**Excerpted records**

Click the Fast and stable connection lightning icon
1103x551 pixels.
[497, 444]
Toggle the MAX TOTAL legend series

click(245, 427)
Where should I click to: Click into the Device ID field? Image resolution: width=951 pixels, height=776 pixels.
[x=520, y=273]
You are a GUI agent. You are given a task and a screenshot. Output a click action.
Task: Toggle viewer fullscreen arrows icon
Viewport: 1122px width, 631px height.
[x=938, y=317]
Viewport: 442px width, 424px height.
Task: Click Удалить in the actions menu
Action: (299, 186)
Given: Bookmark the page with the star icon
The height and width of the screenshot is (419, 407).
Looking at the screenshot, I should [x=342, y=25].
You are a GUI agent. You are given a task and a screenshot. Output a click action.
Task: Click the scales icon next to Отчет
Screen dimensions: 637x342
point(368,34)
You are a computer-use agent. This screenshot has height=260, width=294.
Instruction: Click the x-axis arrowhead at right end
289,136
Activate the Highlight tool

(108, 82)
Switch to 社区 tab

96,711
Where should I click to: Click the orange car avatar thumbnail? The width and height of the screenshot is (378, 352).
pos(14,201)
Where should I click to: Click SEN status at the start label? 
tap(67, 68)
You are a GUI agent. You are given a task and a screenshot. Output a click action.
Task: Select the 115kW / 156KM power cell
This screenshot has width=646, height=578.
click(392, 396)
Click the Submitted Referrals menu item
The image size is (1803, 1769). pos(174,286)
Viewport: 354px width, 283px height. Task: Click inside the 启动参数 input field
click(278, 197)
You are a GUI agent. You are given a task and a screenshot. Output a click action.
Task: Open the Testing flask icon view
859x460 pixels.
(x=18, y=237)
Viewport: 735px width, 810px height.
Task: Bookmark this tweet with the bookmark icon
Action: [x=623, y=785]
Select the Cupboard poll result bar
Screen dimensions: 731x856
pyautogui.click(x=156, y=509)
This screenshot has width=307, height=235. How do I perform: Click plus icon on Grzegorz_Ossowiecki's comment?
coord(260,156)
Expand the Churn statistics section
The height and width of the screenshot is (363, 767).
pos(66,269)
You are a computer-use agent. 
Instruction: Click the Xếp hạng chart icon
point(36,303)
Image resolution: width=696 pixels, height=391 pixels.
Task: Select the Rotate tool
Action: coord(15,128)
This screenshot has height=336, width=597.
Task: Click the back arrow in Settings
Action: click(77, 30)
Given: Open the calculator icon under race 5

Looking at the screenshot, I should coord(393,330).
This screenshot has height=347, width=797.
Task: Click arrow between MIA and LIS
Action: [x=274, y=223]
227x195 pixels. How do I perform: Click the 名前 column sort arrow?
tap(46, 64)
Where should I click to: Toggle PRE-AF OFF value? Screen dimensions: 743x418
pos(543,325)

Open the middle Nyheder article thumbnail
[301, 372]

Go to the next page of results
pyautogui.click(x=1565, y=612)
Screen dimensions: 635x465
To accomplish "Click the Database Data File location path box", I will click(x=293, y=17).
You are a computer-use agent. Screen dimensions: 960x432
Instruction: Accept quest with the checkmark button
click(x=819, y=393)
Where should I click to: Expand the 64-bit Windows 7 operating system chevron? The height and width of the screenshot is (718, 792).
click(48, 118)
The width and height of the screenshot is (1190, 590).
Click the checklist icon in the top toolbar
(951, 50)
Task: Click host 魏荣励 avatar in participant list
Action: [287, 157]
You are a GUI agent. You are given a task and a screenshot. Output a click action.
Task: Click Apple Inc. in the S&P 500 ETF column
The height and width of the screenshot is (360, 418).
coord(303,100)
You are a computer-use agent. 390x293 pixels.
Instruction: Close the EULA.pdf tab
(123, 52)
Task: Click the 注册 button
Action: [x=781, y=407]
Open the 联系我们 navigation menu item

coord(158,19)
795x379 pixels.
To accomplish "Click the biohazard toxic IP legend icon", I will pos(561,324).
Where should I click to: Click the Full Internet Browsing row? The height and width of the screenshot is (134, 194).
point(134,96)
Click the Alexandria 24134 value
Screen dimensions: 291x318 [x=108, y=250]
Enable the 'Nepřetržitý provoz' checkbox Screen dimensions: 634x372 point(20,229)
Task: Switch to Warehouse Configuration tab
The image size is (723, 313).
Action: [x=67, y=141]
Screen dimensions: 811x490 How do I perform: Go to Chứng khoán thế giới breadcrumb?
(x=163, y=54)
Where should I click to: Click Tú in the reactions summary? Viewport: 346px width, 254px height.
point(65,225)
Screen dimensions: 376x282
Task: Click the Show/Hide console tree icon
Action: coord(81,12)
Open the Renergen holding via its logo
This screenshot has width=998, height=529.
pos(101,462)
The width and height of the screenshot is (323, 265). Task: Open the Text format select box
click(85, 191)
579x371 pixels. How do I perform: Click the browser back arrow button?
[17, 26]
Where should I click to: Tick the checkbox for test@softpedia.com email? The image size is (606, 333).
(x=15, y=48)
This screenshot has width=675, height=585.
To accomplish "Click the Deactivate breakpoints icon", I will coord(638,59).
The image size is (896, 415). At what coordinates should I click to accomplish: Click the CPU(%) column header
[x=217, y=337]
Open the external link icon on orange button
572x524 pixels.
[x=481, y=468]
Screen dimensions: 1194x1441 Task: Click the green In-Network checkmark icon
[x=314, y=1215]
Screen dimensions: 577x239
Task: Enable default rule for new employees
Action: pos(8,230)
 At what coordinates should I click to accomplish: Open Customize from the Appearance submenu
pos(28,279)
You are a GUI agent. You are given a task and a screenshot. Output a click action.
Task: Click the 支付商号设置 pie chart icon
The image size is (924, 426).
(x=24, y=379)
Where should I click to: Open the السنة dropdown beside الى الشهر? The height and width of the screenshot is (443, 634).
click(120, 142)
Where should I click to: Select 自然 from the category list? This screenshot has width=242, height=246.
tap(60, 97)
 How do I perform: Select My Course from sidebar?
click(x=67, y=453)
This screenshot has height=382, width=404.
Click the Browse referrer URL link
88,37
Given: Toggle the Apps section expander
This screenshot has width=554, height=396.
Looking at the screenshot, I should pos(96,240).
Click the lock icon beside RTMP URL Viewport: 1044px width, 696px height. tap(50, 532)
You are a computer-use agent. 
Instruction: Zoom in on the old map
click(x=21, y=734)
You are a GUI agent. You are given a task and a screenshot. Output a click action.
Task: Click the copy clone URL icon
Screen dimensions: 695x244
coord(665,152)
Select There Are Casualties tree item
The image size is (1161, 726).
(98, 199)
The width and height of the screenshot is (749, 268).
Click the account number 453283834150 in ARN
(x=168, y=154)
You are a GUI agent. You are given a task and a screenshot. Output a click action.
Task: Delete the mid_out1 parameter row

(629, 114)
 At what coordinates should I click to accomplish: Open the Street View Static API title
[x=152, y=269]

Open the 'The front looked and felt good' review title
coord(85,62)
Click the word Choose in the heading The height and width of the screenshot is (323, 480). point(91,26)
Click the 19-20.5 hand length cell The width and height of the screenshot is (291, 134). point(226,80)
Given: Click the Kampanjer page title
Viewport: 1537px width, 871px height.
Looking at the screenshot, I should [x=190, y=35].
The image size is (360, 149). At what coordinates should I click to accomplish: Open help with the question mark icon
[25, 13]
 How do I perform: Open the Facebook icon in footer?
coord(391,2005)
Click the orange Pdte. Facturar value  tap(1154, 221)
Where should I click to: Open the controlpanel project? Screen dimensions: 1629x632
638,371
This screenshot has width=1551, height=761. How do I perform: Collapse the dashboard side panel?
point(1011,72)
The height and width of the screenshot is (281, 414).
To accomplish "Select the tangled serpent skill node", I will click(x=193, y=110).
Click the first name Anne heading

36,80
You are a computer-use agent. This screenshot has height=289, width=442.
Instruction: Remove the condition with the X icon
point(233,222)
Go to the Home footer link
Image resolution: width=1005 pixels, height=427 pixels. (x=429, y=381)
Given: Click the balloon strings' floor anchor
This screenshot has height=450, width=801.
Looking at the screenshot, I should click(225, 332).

**Work order**
Repeat only what lies between the first line of the data and the line containing "has height=260, width=294.", both of those lines included, exactly as it stands.

**Completed exercise**
Click the Fast and stable connection lightning icon
1103x551 pixels.
[497, 444]
Toggle the MAX TOTAL legend series

click(245, 427)
Where should I click to: Click into the Device ID field? Image resolution: width=951 pixels, height=776 pixels.
[x=520, y=273]
You are a GUI agent. You are given a task and a screenshot. Output a click action.
Task: Toggle viewer fullscreen arrows icon
Viewport: 1122px width, 631px height.
[x=938, y=317]
Viewport: 442px width, 424px height.
Task: Click Удалить in the actions menu
Action: (299, 186)
Given: Bookmark the page with the star icon
The height and width of the screenshot is (419, 407).
Looking at the screenshot, I should [x=342, y=25].
You are a GUI agent. You are given a task and a screenshot. Output a click action.
Task: Click the scales icon next to Отчет
Screen dimensions: 637x342
point(368,34)
You are a computer-use agent. This screenshot has height=260, width=294.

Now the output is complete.